▶ _THE EXERCISE_:
Arrange the items running from the line containing "You are a computer-use agent. 382x619 pixels." down to the line containing "pyautogui.click(x=1315, y=15)", both ends included, as a two-column CSV with the headers instruction and response. Give one row per item, with its text and its answer each in a single quoted field and any line breaks replaced by spaces.

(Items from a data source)
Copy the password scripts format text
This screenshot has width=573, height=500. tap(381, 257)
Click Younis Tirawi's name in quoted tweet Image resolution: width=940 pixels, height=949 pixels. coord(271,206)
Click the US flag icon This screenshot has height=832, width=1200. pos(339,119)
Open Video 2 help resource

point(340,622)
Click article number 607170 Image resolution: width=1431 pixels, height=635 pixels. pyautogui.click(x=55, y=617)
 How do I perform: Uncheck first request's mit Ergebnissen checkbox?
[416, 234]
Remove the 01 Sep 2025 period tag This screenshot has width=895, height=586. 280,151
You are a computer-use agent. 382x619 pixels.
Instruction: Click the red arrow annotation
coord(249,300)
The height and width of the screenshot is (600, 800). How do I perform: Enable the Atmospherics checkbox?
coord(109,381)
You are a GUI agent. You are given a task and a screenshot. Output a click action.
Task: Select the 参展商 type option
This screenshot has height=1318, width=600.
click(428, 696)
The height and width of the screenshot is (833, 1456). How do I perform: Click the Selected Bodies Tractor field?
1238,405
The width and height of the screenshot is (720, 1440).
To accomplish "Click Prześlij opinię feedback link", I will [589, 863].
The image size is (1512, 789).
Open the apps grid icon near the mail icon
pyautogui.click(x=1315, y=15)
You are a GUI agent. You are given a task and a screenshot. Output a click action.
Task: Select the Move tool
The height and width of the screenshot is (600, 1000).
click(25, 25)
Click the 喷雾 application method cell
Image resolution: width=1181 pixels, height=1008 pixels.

▶ _THE SOLUTION_:
instruction,response
"You are a computer-use agent. 382x619 pixels. Instruction: Click the red arrow annotation","coord(249,300)"
"The height and width of the screenshot is (600, 800). How do I perform: Enable the Atmospherics checkbox?","coord(109,381)"
"You are a GUI agent. You are given a task and a screenshot. Output a click action. Task: Select the 参展商 type option This screenshot has height=1318, width=600.","click(428, 696)"
"The height and width of the screenshot is (833, 1456). How do I perform: Click the Selected Bodies Tractor field?","1238,405"
"The width and height of the screenshot is (720, 1440). To accomplish ""Click Prześlij opinię feedback link"",","I will [589, 863]."
"The image size is (1512, 789). Open the apps grid icon near the mail icon","pyautogui.click(x=1315, y=15)"